Suffering in life is inescapable. Sometimes it arrives like a sucker-punch to the gut, without any forewarning. Sometimes we bring suffering upon ourselves.
Our culture likes to tell us that suffering is optional. It says we can buy things or busy ourselves with distractions, numb ourselves out so we don’t have to feel it, or go around it somehow, instead of through it. But by burying and denying what hurts we often can’t feel anything at all anymore—good or bad.
Our culture tells us to keep staring at screens so we won’t have to face anything. It tells us to find someone new so we can quickly bliss out instead of actually looking at ourselves. It tells us to over protect our children, leveling the road before them so they never feel a bump or a bruise. It tells us, most of all, that we are entitled to feel nothing but happiness, pleasure, and comfort all the time—and if we don’t, something is dreadfully wrong.
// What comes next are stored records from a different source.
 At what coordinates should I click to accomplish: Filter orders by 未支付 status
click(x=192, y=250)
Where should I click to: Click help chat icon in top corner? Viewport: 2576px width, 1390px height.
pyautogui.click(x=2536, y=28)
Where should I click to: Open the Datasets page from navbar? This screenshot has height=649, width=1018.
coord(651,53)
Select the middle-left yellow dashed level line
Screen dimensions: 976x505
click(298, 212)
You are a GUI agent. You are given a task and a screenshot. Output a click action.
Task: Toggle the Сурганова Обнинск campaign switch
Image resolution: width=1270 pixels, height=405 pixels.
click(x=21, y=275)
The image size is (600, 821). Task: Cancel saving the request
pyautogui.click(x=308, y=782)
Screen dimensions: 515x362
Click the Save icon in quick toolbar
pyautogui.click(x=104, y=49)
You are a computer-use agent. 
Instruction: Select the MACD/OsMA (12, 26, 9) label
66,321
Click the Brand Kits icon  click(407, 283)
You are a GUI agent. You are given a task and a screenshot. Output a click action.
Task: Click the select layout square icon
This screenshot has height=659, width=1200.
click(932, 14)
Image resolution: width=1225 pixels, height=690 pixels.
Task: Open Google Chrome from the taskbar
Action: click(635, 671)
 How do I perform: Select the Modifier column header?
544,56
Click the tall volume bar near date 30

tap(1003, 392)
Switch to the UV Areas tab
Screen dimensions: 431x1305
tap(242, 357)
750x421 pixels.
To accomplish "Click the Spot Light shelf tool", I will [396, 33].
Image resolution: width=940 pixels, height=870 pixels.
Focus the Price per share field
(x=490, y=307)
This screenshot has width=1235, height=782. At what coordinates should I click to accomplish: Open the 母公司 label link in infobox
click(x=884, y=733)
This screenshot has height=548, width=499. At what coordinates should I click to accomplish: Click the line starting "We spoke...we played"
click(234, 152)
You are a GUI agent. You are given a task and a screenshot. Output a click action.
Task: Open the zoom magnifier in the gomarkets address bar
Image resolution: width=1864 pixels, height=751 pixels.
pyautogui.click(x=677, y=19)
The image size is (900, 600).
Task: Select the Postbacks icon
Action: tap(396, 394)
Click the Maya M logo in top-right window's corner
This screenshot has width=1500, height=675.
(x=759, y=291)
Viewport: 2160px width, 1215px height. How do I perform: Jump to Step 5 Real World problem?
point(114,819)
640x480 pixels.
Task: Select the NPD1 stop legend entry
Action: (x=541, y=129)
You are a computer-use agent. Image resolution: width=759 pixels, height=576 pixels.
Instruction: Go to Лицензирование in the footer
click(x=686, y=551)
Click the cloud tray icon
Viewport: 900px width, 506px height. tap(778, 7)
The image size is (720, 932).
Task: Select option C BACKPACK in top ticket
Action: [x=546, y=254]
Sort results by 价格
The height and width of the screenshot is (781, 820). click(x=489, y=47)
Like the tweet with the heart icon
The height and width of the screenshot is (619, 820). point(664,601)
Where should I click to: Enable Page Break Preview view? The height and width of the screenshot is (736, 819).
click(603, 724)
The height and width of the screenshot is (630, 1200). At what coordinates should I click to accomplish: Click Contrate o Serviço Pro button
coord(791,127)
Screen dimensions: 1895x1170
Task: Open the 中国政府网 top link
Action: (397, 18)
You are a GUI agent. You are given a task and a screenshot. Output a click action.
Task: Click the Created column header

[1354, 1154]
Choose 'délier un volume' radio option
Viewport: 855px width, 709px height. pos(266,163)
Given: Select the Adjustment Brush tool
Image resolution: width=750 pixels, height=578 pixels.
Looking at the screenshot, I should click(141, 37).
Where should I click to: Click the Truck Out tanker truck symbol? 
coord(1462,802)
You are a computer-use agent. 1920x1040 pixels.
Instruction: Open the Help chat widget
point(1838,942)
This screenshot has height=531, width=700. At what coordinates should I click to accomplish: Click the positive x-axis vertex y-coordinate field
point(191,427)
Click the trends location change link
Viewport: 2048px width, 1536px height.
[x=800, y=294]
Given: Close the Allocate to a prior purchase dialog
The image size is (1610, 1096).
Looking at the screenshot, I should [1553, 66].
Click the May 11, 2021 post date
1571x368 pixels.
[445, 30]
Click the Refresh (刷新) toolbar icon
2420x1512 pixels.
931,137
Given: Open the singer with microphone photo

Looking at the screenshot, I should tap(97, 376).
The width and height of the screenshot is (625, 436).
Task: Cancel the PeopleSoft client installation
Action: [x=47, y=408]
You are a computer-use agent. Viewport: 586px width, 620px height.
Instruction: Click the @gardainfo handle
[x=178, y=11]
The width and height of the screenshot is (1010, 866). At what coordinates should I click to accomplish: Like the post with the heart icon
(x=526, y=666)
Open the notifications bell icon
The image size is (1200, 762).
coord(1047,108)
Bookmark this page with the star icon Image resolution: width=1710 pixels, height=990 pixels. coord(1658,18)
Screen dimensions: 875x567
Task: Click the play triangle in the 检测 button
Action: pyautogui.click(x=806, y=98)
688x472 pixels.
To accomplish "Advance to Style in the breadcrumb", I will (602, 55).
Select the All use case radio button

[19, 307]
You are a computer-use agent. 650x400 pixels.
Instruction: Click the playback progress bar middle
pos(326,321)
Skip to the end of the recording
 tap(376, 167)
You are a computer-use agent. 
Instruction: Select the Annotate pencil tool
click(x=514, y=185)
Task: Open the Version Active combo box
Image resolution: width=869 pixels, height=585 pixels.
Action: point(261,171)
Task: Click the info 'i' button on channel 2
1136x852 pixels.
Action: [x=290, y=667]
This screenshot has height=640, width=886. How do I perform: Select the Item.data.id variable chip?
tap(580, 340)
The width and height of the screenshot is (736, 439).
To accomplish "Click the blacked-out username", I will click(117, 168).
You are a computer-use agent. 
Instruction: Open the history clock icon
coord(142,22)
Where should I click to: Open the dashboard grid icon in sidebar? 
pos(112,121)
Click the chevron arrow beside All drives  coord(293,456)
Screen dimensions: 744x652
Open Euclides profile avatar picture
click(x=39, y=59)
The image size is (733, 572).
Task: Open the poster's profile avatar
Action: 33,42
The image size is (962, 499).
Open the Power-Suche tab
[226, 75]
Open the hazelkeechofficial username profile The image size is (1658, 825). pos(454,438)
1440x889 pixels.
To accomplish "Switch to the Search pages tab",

But suffering is not optional. It’s as much a part of the spectrum of life as shadows are a part of the spectrum of light. The spiritual leader and writer Emmet Fox (1886-1951) has a famous quote about suffering:
It is the law that any difficulties that can come to you at any time, no matter what they are, must be exactly what you need most at the moment to enable you to take the next step forward by overcoming them. The only real misfortune, the only real tragedy, comes when we suffer without learning the lesson.
I believe that we eventually must learn the lesson—we will keep repeating the experience until at some point we have no choice but to acknowledge it and apply ourselves to the process of learning it.
Suffering has many flavours: loss, betrayal, pain, illness, depression, anxiety, confusion, failure, rejection, shame, separation, loneliness—and none of them taste good. We can’t literally prepare ourselves for suffering, or try to control or manage circumstances in order to circumvent it. Part of the nature of suffering is in the unknowable nature of what it will be or when it will arrive. To some that is a relief, to others it is torment.
But there are some approaches we can consider relative to suffering:
Acceptance—Make peace with the unknown.
Non-Resistance—When suffering comes, face it. This will speed up the duration of any lesson. You’ve heard the saying, “What you resist persists.”
Being Comfortable With Discomfort—It can be valuable to seek a measure of suffering on purpose in order to build strength or endurance. I’m talking more about mindfulness than masochism here. If we don’t make every choice or preference about our ease or comfort, we can work on character and stamina. Runners know this intention intimately. Fitness in the physical realm translates into fitness in the mental, emotional and spiritual realm as well, if we intend it to. We should.
Making an Offering—take your pain, grief, agony or effort and set an intention to convert it into an offering. This transforms the sufferer from a victim to a valiant warrior. This is part of why I love a marathon pace band that lists names instead of split times. I would much rather push myself for the benefit of another, especially when I’m hurt or tired. Nothing alleviates the perceived difficulty of suffering more quickly than getting out of our own heads. Serving or encouraging others is karmic pain medicine; we ease someone else’s burden and magically ours lightens. The compassion we apply to others becomes our own balm.
Suffering may not be optional, but the way we choose to view it, receive it, endure it, and be transformed by it are entirely up to us.